The U.S. Department of Commerce confirmed on Friday what retailers have been hinting at since Christmas – that the holiday season gave them a much-needed lift, fueled by strong demand for home goods and electronics, and a surge in online purchases.
December retail sales — a measure of consumer spending at stores, restaurants and websites – rose 4.2 percent, the most in three years, the Commerce report concluded, while e-commerce sales rose 1.2 percent from November and 12.7 percent from the prior December.
Overall December sales – including automobiles, gasoline and restaurants – were up 5.5 percent from December 2016. It marked the fourth consecutive month of increase for the industry after a bruising year strewn with bankruptcies and department store closures largely from the shift to online shopping.
December’s retail sales growth shows “the dire predictions of the demise of retail are premature,” Moody’s vice president Mickey Chadha said. “Consumers are still buying, but where they are buying and how they are buying is changing and will continue to evolve as price transparency increases and e-commerce and brick-and-mortar operations of retailers continue to converge into one seamless consumer experience.”
Holiday sales from Nov. 1 through Dec. 31 rose 5.5 percent over the same period in 2016, to $691.9 billion.

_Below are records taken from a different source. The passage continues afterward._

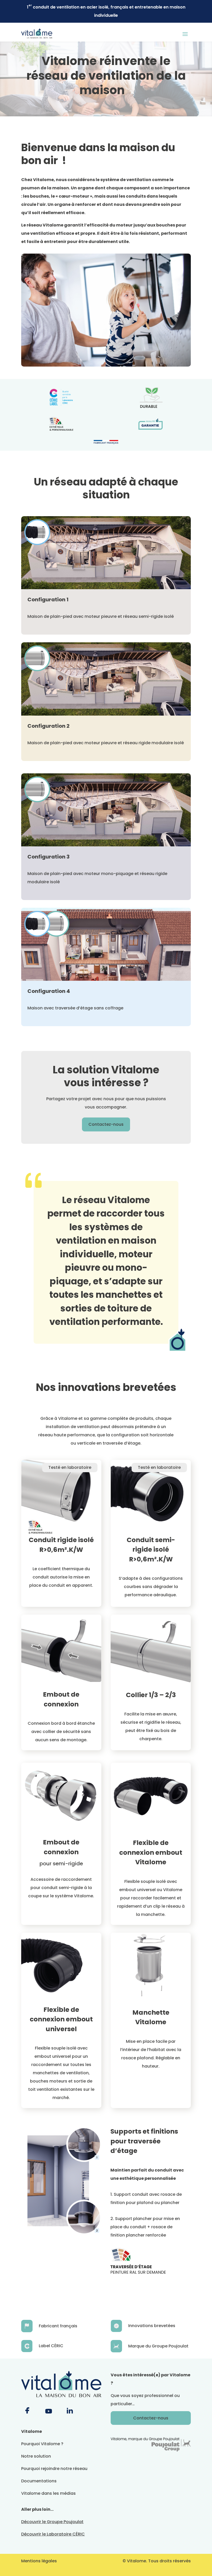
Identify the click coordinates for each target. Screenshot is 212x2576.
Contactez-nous (106, 1124)
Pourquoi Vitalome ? (42, 2444)
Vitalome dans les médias (48, 2493)
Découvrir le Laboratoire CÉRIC (53, 2534)
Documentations (39, 2481)
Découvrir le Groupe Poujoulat (52, 2522)
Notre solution (36, 2456)
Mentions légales (39, 2561)
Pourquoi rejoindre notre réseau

The number, which excludes restaurants, automobile dealers, and gasoline stations, includes $138.4 billion in online and other nonstore sales, which rose 11.5 percent over the year before.
GlobalData Retail managing director Neil Saunders cited these factors: Consumer confidence at 17-year highs, steady wage growth of about 3 percent, the booming stock market, and the robust housing sector.

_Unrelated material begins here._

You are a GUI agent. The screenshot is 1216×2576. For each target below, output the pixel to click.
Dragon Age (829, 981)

These categories reported upticks from December 2016:
- Building materials and supplies stores were up 8.1 percent.
- Furniture and home furnishings stores jumped 7.5 percent.
- Electronics and appliance stores rose 6.7 percent.
- General merchandise stores increased 4.3 percent.
- Clothing and accessories stores were up 2.7 percent.
- Health and personal care stores rose 2.2 percent.
Consumers cut spending at department stores, with sales dropping 1.1 percent last month, while sporting goods fell .5 percent year-over year.
Friday’s results exceeded the holiday forecast by the National Retail Federation of between $678.8 billion and $682 billion, which would have been a rise of 3.6 percent to 4 percent.
“Results are even better than anything we could have hoped for,” federation CEO Matthew Shay said in a statement. “With this as a starting point and tax cuts putting more money into consumers’ pockets, we are confident that retailers will have a very good year ahead.”
Philadelphia shoppers mirrored national patterns, according to a report by First Data, which processes about 40 percent of card transactions in the U.S.
Its analysis released Wednesday showed that overall spending among Philly shoppers in stores grew 4 percent this last holiday season from last year. Among the top 30 cities, Philadelphia ranked No. 12 in terms of total dollars spent in November and December.
Retail spending represents 35 percent of all spending in Philly, and grew 3.7 percent during the holiday season.
“Any time you have a season like this, it can’t be bad for retailers,” said Glenn Fodor, First Data’s head of information and analytics solutions. “Overall, the underlying secular trends remain with the fast-growing e-commerce sector. That just continues to grow, especially among retailers that are embracing the digital transition better than others.”